Как надо отличать от этого несобственное будущее? Этот экстатический модус может раскрыться, подобно тому, как собственное будущее на решимости, лишь в онтологическом возвращении от обыденно озаботившегося, несобственного понимания к его экзистенциально-временному смыслу. Как забота, присутствие по существу есть вперед-себя. Ближайшим образом и большей частью, озаботившееся бытие-в-мире понимает себя из того, чем оно озаботилось. Несобственное понимание бросает себя на доступное, практичное, настоятельное, непременное в делах повседневной занятости. Но озаботившее есть, как оно есть, ради заботящейся способности-быть. Она дает присутствию настать для себя в озаботившемся бытии при озаботившем. Присутствие не сперва настает для себя в самой своей, безотносительной способности быть, но оно существует, озаботившись в ожидании себя от того, что дает или в чем отказывает озаботившее. Из озаботившего присутствие настает для себя. Несобственное будущее имеет характер ожидания. Озаботившееся понимание себя как человеко-самости из того, чем человек занят, имеет в этом экстатичном модусе будущего «основание» своей возможности. И лишь поскольку фактичное присутствие ожидает таким образом от озаботившего своей способности быть, оно умеет поджидать и дожидаться до… Ожидание должно держать всякий раз уже разомкнутыми горизонт и область, откуда станет можно чего-то поджидать. Поджидание есть фундированный в ожидании модус настающего, собственно временящего как заступание. Поэтому в заступании больше исходного бытия к смерти чем в озаботившемся поджидании ее.

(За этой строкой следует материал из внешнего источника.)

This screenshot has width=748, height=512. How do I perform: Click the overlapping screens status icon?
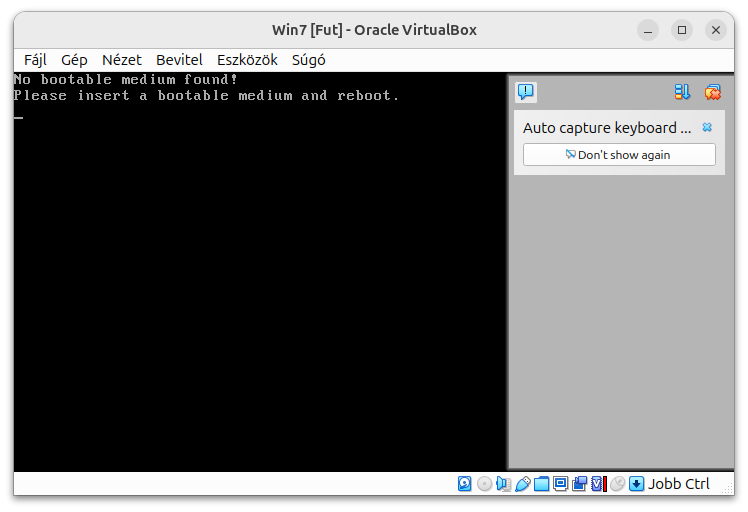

Понимание как экзистирование, в как угодно набросанной способности-быть, остается первично настающим. Но оно не временило бы, не будь оно временным, т.е. равноисходно обусловленным бывшестью и актуальностью. Способ, каким последний упомянутый экстаз со-конституирует понимание, вчерне уже прояснен. Обыденное озабочение понимает себя из способности быть, идущей ему навстречу из возможного успеха и неуспеха в виду каждый раз озаботившего. Несобственному будущему, ожиданию, отвечает свое бытиепри озаботившем. Экстатичный модус этого настоящего обнаружится, если мы для сравнения привлечем этот экстаз в модусе собственной временности. К заступанию решимости принадлежит настоящее, в меру которого решение размыкает ситуацию. В решимости настоящее не только возвращено из рассеяния по ближайше озаботившему, но сдержано в настающем и бывшести. Сдержанное в собственной временности, тем самым собственное настоящее мы называем мгновением-ока. Этот термин надо понимать в активном смысле как экстаз. Он подразумевает решительный, но в решимости сдержанный прорыв присутствия в то, что из озаботивших возможностей, обстоятельств, встречает в ситуации. Феномен мгновения-ока в принципе не может быть прояснен из теперь. Теперь есть временной феномен, принадлежащий к времени как внутри временности; теперь, «в котором» нечто возникает, проходит или налично. «В мгновение-ока» ничего не может произойти, но как собственное настоящее оно дает впервые встретиться тому, что может быть подручным или наличным «во времени».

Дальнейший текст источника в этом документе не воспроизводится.